Additionally, in order to ensure that the Gay Games sport program is financially viable, hosts
should carefully conceive their participation fee table, especially for registrants entering multiple
sports. Previous hosts have found that participants who registered in multiple sports represented a
significant financial loss due to the lack of an appropriate fee structure for multiple sport applicants.
Therefore, the Federation will encourage future hosts to consider implementation of a multi-priced
participant fee structure, specific per sport – that is, a higher participation fee may be applied to
sports that are more costly to produce


One of the key reasons a cultural component was initially included in the Gay Games was
administrative. U.S. law did not permit 501(c)(3) nonprofit status for sports-only organizations at
the time San Francisco Arts and Athletics applied for the designation with the U.S. Internal
Revenue Service. Consequently, the cultural component was necessary to qualify as a 501(c)(3)
corporation. Although U.S. tax legislation was later amended and, today, sports-only organizations
are eligible for U.S. tax-exempt recognition, the cultural events have now undeniably become a
traditional component of the Gay Games. There is also a belief, deservedly so, that artistic and
cultural expressions are manifestations of the diversity of the GLBT community.
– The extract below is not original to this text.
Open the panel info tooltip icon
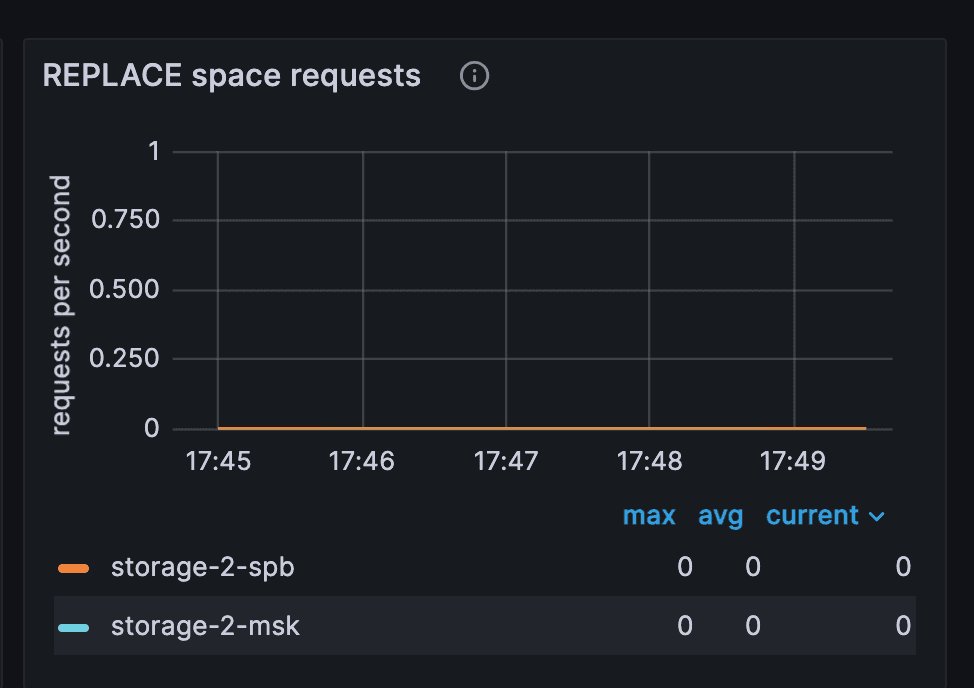This screenshot has height=688, width=974. click(x=474, y=76)
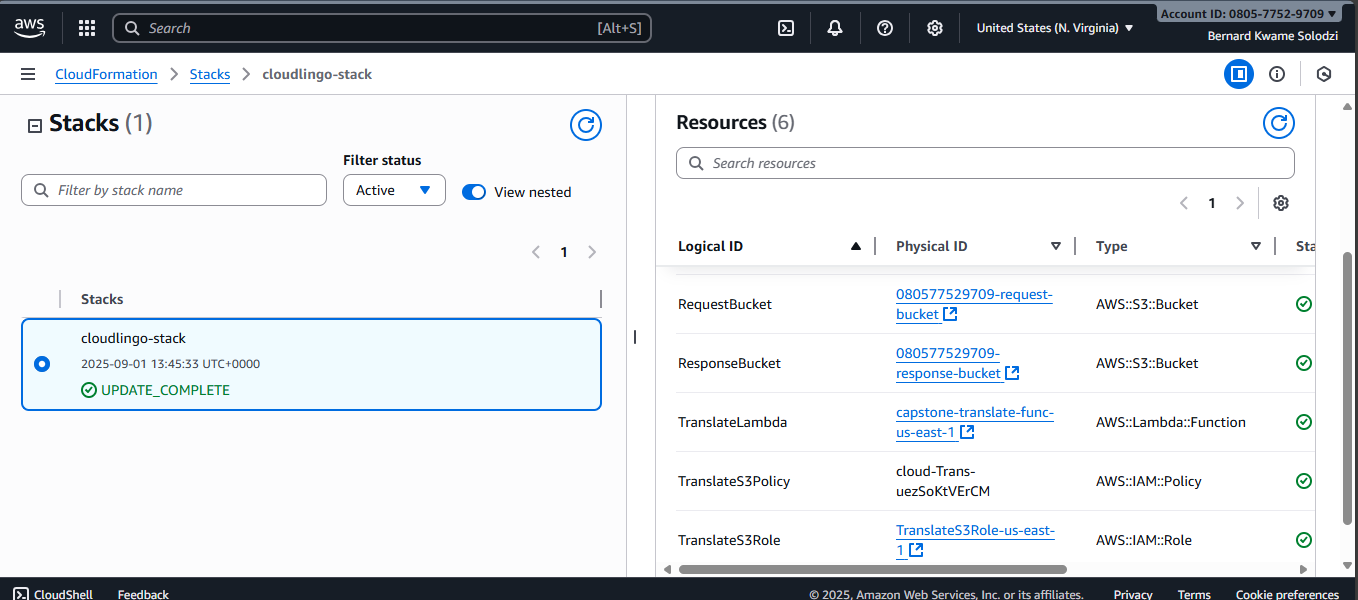
Task: Open the hamburger side navigation menu
Action: tap(28, 74)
Core Cultural Activities are participatory events requiring registration. Examples include choir and
band performances (see more detail below). These activities are addressed by the License
Agreement and in the cultural Red Book. The Core Cultural Activities are open to anyone
regardless of their artistic skills or of their amateur/professional status.

Starting in 1986, in addition to the Core Cultural Activities, each Gay Games host attempted to
create a comprehensive Cultural Festival, including non-participatory special cultural performances
by individuals or artistic groups with wide-ranging degrees of professionalism.
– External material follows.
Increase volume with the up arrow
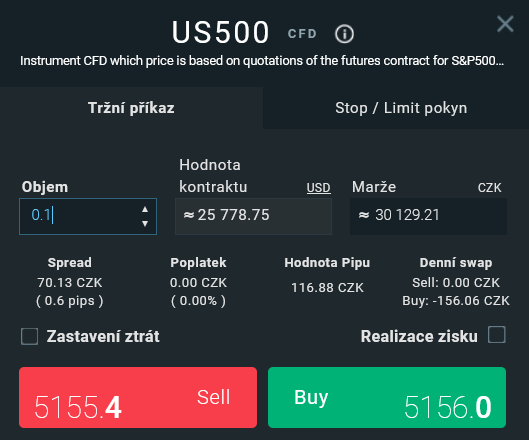The image size is (529, 440). (x=145, y=209)
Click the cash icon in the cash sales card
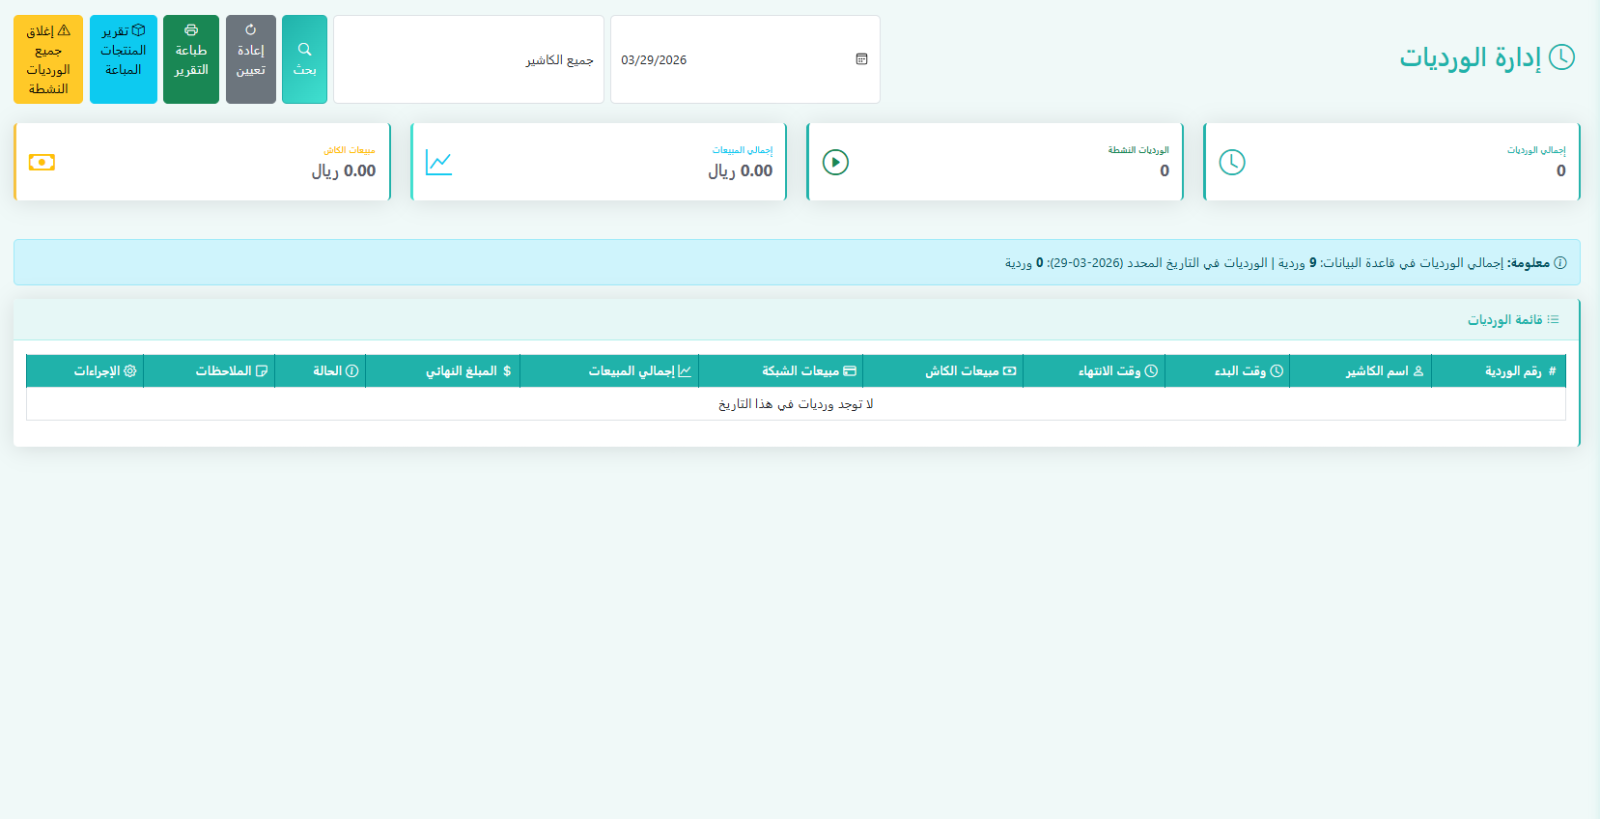The height and width of the screenshot is (819, 1600). 42,162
Unfortunately, the Cultural Festivals have developed into a series of events that each host city has
increased in size and scope without sufficient consideration of budget impact or volunteer
resources. Consequently, Gay Games III, Gay Games IV, Gay Games V and Gay Games VI have
all faced budget deficits to which the Cultural Festivals have significantly contributed.

Reasons are varied for failures of Gay Games Cultural Festivals, including:

Past lack of definition between the Core Cultural Activities and ancillary cultural events.
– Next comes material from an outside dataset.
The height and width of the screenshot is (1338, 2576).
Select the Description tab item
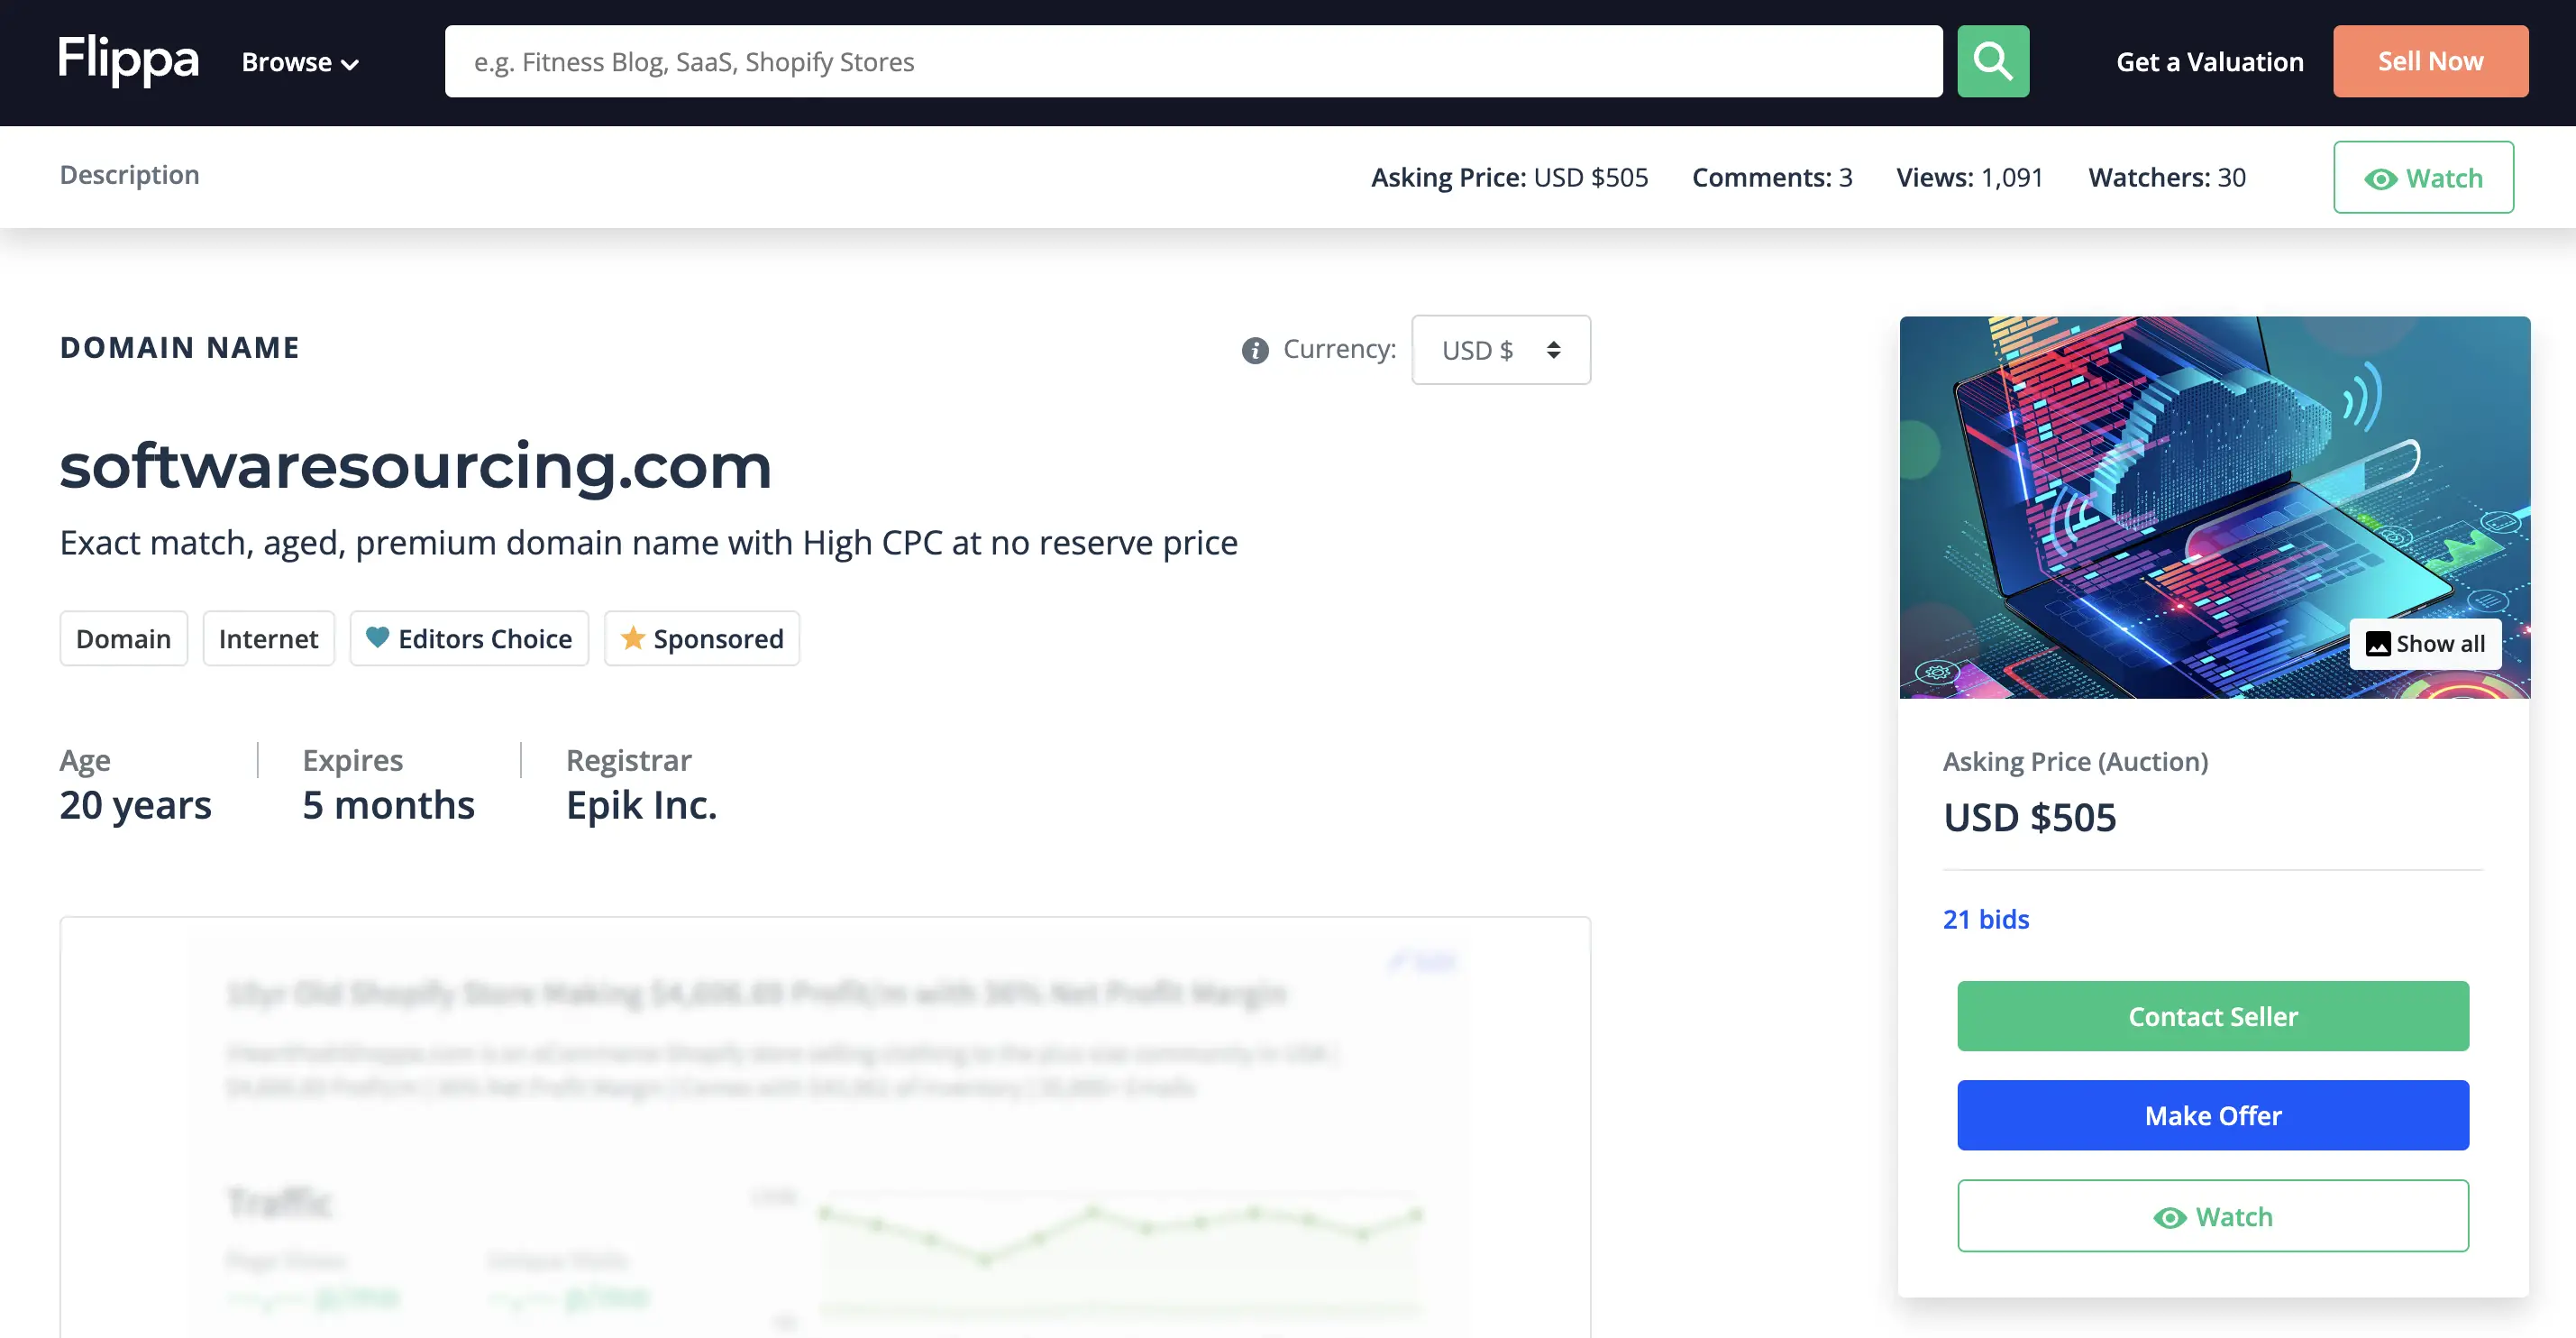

Significant expenditures (money, host staff, volunteer, advertising and marketing resources)
not balanced by the final income generated by the events, resulting in a financial shortfall.

Ambitious programming and budgeting, together with ticket sales that have not kept pace
with such ambitious programming.

Lack of focus on Core Cultural Activities.

Significant time, expertise and resources needed to produce an ambitious, large Cultural
Festival, with little to show in the way of results.

Incomplete financial records in connection with organizational planning of a large Cultural

Downturn in the international economy.

Lack of a sponsorship program to offset costs of ancillary cultural events.

Varying commitment by LGBT cultural organizations themselves.

Repeated cultural component management turnover at Gay Games IV, V and VI.

Significant increase since 1982 in the number of organizations whose core mission is to
produce cultural and pride festivals and the consequent increase in the number of these
events worldwide.

It should be noted that both Stichting GGV (the Host Organization of GGV) and Sydney 2002 (the
Host Organization of GGVI) indicated in their post-event reports that their Cultural Festivals took
too much time and effort on their parts to produce too few positive results. In view of these facts,
the size and scope of cultural components at the Gay Games have been and are still being evaluated
by the Federation.

The Federation has determined that realistic and financially responsible cultural components of a
Gay Games include:

The traditional, participatory Core Cultural Activities (Bands and Chorus events, and the
Rainbow Run) and one visual art event (e.g. a painting, sculpture, photo or poster exhibit),
which themselves merit a careful analysis as to size, income generated, and local and/or
international focus.

Possibly, a set of additional participatory activities, which are open to everyone regardless
of their artistic skills (in line with FGG fundamental principles). Hosts may propose the
addition of such events when income and resources are secured and/or guaranteed in excess
of those necessary for the implementation of the core components of the Gay Games. Such
proposals are subject to the Federation’s approval.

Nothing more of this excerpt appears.